BEGIN Data for this task

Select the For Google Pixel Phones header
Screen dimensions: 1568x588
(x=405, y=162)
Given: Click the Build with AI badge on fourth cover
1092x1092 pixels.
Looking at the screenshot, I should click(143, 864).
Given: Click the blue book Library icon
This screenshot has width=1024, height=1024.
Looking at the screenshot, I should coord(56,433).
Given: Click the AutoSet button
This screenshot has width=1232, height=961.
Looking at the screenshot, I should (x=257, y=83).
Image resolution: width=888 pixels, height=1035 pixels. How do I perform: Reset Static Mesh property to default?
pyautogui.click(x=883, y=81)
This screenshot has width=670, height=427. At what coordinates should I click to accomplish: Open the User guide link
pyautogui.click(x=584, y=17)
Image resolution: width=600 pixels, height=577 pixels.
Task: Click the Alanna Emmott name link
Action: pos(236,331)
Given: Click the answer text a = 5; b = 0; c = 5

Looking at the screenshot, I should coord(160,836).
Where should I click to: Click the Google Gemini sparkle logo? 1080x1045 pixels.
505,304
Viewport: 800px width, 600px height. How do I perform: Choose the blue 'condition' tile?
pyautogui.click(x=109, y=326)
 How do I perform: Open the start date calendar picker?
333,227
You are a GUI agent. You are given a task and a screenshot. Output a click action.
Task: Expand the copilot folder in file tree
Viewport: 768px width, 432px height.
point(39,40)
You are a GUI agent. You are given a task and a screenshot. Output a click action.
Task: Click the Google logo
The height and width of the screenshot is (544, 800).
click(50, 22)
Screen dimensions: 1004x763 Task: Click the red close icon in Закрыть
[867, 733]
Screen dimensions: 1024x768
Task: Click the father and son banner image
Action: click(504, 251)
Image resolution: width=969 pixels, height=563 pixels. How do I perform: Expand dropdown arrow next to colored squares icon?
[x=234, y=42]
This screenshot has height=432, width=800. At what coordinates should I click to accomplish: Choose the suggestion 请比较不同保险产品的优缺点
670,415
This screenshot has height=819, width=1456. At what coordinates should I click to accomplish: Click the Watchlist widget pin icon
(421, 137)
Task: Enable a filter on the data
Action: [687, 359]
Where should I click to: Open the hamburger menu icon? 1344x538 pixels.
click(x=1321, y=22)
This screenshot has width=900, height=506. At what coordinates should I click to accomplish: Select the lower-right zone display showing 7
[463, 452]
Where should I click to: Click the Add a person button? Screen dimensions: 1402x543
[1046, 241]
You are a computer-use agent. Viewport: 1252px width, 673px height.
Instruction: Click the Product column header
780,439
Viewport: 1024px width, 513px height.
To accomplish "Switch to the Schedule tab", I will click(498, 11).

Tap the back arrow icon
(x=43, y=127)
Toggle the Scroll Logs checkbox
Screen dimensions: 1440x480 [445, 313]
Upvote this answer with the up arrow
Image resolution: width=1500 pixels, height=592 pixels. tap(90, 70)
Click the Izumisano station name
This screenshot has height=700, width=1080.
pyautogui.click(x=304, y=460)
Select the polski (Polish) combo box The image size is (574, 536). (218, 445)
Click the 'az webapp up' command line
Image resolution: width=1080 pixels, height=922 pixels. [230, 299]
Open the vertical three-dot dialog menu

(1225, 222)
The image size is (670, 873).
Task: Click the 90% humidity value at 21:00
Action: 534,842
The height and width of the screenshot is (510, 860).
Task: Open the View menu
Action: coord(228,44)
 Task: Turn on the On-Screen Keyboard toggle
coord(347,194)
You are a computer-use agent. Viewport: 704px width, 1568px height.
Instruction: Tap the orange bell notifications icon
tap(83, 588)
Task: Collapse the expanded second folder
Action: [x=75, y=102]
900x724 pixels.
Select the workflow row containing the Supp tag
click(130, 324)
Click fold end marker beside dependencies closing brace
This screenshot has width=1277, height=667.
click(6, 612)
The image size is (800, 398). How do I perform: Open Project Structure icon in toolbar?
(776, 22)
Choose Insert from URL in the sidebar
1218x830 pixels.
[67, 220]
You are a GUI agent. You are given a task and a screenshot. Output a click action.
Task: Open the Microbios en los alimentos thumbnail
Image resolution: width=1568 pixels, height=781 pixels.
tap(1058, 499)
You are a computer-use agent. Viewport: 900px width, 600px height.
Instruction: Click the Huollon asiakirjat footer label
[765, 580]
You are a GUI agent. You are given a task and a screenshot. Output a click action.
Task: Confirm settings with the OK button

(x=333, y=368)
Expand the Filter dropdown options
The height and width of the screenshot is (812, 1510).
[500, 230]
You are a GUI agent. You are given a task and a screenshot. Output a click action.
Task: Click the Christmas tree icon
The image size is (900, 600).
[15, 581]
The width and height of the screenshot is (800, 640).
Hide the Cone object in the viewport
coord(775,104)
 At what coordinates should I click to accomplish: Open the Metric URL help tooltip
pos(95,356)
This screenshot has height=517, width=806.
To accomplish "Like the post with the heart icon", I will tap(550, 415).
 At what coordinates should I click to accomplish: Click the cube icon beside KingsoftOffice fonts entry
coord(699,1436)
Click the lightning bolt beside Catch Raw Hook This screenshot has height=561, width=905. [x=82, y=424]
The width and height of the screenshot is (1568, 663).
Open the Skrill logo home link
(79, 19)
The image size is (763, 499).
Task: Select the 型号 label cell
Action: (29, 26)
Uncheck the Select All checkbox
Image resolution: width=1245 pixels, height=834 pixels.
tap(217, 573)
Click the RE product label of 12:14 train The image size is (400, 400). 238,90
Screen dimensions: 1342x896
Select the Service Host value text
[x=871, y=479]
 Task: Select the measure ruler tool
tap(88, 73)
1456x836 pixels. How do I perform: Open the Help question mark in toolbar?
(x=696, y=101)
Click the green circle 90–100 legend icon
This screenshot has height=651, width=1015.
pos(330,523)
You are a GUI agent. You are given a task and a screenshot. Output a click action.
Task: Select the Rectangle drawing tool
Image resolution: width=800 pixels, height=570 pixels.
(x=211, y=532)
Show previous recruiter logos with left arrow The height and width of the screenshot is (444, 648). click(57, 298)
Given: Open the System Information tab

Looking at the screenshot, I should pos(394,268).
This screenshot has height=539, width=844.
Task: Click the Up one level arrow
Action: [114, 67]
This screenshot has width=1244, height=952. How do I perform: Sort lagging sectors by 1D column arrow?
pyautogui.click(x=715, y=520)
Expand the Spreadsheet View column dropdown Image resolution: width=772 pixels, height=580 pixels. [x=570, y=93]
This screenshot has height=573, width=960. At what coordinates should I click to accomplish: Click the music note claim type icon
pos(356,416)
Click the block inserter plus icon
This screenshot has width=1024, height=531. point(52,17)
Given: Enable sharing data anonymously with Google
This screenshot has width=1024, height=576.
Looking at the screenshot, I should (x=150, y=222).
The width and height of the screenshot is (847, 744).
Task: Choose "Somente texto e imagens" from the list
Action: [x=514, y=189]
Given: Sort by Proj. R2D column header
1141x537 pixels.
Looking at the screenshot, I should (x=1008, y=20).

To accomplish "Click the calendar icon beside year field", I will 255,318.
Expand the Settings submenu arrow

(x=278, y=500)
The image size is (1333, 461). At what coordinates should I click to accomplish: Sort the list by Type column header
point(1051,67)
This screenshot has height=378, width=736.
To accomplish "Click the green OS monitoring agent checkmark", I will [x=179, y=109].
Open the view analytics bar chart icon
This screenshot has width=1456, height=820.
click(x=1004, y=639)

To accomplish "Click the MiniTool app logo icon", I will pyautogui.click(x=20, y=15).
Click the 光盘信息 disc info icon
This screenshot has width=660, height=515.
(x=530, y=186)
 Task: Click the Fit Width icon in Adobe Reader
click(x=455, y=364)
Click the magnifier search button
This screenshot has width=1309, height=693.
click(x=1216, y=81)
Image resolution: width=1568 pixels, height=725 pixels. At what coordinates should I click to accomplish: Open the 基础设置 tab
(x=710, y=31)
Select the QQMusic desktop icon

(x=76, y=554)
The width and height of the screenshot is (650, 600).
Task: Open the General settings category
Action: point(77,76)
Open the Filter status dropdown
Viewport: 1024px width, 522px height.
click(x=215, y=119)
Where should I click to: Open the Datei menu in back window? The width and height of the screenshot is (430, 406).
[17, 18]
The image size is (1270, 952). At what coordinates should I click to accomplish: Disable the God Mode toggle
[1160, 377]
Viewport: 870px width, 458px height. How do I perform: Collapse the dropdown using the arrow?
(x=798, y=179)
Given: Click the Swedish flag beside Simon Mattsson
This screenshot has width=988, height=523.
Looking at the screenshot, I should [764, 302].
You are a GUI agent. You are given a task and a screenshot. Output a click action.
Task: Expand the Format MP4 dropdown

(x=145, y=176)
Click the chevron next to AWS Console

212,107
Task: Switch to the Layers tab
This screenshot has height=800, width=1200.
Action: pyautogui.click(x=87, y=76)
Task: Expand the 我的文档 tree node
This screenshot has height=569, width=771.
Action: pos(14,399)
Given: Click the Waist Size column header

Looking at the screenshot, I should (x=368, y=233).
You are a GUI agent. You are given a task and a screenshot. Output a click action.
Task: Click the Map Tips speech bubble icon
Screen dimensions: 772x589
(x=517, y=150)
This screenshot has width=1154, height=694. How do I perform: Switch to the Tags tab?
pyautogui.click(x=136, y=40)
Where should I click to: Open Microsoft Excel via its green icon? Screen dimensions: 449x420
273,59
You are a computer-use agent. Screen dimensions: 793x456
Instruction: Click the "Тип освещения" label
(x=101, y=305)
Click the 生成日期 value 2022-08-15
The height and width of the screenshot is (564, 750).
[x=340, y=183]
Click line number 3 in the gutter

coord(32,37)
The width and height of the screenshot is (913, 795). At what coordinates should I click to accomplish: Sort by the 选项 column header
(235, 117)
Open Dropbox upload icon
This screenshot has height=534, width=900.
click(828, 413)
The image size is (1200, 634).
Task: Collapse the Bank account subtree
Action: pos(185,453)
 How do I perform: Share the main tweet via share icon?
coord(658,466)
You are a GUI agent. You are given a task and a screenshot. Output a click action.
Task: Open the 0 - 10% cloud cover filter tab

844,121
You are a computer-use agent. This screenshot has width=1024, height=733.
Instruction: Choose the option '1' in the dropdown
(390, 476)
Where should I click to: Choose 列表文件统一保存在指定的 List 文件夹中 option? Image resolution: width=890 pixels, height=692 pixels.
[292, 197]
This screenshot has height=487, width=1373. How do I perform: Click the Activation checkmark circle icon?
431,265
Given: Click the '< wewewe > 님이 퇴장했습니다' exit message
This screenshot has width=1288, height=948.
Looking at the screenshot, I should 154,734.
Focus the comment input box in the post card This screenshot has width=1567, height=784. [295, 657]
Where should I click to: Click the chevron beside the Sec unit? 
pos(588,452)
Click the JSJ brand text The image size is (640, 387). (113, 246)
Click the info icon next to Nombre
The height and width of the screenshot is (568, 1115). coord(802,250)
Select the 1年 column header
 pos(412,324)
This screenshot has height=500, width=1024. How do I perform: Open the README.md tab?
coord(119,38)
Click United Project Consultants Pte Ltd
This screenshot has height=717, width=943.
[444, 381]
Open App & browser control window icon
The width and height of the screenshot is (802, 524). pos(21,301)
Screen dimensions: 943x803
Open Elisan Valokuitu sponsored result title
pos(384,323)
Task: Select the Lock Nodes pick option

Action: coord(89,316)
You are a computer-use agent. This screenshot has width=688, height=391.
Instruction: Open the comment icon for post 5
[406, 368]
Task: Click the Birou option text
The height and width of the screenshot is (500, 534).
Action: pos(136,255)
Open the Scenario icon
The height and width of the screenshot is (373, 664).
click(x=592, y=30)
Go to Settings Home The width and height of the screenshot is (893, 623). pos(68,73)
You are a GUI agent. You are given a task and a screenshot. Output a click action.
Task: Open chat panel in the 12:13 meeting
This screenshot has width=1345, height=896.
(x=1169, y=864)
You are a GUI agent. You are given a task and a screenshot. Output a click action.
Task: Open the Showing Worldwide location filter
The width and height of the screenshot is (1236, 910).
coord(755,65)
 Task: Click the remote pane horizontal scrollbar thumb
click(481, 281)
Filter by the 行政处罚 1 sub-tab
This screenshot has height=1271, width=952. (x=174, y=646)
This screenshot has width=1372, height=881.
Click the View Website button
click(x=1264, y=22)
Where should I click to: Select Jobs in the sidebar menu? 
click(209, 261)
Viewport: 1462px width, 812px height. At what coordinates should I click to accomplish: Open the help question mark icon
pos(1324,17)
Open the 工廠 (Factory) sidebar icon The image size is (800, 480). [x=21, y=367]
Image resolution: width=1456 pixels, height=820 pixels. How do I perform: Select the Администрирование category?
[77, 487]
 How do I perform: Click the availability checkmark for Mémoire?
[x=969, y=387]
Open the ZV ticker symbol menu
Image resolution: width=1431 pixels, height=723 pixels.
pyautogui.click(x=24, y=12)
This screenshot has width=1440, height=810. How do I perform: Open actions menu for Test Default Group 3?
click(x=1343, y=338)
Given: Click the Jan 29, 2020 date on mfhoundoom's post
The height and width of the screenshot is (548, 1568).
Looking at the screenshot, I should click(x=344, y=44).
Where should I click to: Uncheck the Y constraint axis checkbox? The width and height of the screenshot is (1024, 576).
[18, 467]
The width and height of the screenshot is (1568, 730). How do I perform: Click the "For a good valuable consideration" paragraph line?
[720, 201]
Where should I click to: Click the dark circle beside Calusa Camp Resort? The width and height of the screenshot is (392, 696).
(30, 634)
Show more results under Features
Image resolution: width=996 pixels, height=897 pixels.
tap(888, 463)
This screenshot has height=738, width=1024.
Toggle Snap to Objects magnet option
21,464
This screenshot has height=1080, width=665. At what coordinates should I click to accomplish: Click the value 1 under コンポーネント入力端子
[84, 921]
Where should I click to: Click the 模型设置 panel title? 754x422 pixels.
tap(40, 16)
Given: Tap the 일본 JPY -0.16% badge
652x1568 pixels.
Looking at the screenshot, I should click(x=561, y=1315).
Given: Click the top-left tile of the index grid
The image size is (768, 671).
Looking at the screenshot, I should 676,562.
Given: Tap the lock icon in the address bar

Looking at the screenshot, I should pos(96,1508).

END Data for this task

§ **To do**
Could you set down, word for word, only the lines above from the line with "Hide the Cone object in the viewport" to the line with "The width and height of the screenshot is (1568, 663).", including both?

§ **Solution to the exercise**
Hide the Cone object in the viewport
coord(775,104)
 At what coordinates should I click to accomplish: Open the Metric URL help tooltip
pos(95,356)
This screenshot has height=517, width=806.
To accomplish "Like the post with the heart icon", I will tap(550, 415).
 At what coordinates should I click to accomplish: Click the cube icon beside KingsoftOffice fonts entry
coord(699,1436)
Click the lightning bolt beside Catch Raw Hook This screenshot has height=561, width=905. [x=82, y=424]
The width and height of the screenshot is (1568, 663).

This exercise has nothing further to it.